**What you are asked to do:** Under this line are the records; write out word for word the part that begins at the line containing "Vision-Software, az Octopus" and ends at the line containing "Gdańsk (178, 800)", and no more.

**Provided records:**
....
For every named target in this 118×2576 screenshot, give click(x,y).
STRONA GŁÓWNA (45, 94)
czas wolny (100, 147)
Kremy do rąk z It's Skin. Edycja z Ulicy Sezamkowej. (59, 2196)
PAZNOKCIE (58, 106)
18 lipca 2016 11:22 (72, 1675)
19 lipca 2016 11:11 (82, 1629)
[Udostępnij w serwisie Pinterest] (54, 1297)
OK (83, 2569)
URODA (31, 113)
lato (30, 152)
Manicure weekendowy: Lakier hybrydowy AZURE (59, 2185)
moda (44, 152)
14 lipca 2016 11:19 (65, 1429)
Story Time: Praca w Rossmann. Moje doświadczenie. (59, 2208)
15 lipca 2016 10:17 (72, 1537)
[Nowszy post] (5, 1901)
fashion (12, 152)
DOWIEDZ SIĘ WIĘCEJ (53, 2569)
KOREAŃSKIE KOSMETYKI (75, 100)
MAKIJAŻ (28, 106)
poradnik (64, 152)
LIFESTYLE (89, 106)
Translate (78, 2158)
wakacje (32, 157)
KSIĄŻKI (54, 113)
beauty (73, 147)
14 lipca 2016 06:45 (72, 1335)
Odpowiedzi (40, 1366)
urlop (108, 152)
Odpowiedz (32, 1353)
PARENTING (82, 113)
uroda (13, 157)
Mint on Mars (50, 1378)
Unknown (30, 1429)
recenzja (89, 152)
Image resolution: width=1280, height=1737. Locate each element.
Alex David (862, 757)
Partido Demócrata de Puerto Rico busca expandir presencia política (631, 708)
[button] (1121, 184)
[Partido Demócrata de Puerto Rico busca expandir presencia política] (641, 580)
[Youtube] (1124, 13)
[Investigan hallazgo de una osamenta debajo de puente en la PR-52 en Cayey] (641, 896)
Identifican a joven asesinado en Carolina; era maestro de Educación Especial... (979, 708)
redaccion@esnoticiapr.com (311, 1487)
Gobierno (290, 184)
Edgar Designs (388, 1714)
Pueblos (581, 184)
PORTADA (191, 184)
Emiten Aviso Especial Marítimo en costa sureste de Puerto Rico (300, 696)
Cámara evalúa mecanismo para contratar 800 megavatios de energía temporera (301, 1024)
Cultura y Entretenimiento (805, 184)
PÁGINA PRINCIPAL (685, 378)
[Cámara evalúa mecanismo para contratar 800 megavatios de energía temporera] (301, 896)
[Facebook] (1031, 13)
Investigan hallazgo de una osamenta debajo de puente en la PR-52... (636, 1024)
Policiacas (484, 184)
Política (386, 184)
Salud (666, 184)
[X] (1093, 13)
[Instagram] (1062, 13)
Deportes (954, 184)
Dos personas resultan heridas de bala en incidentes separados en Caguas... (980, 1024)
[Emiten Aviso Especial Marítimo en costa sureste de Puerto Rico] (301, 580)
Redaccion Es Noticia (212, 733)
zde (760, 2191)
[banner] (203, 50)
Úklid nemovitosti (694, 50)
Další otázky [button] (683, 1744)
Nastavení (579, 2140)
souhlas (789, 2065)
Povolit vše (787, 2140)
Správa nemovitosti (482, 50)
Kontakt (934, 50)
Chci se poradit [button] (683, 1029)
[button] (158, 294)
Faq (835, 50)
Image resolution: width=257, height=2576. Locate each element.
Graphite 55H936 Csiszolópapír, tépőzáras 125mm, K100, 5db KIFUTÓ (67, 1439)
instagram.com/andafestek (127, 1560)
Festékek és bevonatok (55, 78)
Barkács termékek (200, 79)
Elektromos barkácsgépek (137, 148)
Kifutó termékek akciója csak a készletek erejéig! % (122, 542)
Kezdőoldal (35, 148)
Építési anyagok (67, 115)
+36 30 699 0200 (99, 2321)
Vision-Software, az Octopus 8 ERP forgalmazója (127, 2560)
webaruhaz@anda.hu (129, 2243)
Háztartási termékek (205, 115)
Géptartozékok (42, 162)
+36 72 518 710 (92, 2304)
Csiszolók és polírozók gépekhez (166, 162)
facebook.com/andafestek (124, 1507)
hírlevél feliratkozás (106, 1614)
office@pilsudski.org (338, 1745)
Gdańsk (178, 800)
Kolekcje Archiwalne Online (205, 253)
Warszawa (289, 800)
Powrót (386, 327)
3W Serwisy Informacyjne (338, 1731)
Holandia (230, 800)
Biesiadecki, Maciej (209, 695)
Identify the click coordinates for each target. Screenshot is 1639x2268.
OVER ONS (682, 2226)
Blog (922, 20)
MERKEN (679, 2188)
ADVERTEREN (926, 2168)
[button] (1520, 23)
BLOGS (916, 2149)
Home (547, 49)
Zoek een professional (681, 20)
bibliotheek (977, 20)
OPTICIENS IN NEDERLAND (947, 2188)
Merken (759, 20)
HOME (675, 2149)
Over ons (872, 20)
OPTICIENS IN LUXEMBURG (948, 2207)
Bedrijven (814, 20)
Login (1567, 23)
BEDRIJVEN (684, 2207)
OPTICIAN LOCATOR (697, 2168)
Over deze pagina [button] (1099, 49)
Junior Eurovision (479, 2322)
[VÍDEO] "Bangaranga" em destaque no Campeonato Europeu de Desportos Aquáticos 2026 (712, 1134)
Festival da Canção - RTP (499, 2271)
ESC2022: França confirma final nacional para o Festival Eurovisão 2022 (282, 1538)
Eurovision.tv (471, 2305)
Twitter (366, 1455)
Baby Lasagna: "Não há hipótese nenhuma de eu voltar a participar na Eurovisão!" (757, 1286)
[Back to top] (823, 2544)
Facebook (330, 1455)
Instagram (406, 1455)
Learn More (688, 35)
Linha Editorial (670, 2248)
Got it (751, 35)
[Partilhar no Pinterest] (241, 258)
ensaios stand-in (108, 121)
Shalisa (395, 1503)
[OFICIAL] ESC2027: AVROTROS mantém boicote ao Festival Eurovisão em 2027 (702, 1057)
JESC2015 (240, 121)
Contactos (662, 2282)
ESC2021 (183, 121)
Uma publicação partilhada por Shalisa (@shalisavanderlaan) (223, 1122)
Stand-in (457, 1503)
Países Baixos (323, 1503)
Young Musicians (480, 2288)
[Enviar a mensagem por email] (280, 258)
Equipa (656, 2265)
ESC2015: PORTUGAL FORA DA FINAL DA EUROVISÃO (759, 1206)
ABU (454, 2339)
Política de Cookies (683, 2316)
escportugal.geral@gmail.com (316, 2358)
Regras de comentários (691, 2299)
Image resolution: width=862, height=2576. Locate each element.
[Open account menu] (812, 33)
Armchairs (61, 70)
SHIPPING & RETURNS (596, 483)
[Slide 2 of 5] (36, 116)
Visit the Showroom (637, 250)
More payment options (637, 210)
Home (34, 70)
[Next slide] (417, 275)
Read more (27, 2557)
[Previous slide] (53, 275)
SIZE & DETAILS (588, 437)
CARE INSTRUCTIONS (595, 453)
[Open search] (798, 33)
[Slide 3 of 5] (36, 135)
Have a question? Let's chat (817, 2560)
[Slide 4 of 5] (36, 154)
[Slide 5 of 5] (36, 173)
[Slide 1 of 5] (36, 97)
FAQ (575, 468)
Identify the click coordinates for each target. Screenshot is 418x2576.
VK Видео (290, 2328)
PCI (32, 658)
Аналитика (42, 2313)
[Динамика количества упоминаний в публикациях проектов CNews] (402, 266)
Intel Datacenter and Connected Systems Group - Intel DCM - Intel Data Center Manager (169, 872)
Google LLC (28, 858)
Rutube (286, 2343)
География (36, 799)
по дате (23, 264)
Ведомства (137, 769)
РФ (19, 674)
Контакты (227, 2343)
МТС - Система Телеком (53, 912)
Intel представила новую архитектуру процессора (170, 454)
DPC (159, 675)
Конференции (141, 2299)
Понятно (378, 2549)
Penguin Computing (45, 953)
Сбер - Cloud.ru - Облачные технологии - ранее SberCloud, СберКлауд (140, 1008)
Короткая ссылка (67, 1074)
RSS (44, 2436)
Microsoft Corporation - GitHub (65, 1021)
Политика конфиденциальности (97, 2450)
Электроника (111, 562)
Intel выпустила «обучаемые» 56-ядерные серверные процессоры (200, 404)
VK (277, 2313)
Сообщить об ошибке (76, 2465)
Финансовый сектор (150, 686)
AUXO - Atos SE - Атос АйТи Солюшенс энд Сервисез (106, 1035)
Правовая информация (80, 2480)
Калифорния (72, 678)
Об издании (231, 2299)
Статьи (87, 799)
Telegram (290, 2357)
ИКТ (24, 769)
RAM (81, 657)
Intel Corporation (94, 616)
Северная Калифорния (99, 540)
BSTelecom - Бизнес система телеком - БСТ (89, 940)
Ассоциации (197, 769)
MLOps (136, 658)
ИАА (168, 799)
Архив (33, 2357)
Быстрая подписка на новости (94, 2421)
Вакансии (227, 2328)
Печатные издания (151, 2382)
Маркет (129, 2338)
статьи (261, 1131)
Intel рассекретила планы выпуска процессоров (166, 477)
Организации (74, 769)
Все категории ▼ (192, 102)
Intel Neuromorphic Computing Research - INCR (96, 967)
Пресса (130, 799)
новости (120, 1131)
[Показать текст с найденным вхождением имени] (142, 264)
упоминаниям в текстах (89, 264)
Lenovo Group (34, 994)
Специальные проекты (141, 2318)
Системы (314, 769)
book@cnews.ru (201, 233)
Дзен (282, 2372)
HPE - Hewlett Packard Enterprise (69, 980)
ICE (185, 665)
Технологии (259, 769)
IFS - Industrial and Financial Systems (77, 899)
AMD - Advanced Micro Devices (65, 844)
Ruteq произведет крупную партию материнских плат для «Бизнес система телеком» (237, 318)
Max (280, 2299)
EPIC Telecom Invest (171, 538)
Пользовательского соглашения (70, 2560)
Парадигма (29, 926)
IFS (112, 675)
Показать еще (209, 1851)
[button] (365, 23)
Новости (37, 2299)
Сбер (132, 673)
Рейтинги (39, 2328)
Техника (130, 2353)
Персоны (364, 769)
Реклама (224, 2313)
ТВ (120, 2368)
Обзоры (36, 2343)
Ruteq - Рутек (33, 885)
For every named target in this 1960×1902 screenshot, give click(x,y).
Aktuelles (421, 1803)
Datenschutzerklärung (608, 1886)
....
**Problem solution:**
Vision-Software, az Octopus 8 ERP forgalmazója (127, 2560)
webaruhaz@anda.hu (129, 2243)
Háztartási termékek (205, 115)
Géptartozékok (42, 162)
+36 72 518 710 (92, 2304)
Csiszolók és polírozók gépekhez (166, 162)
facebook.com/andafestek (124, 1507)
hírlevél feliratkozás (106, 1614)
office@pilsudski.org (338, 1745)
Gdańsk (178, 800)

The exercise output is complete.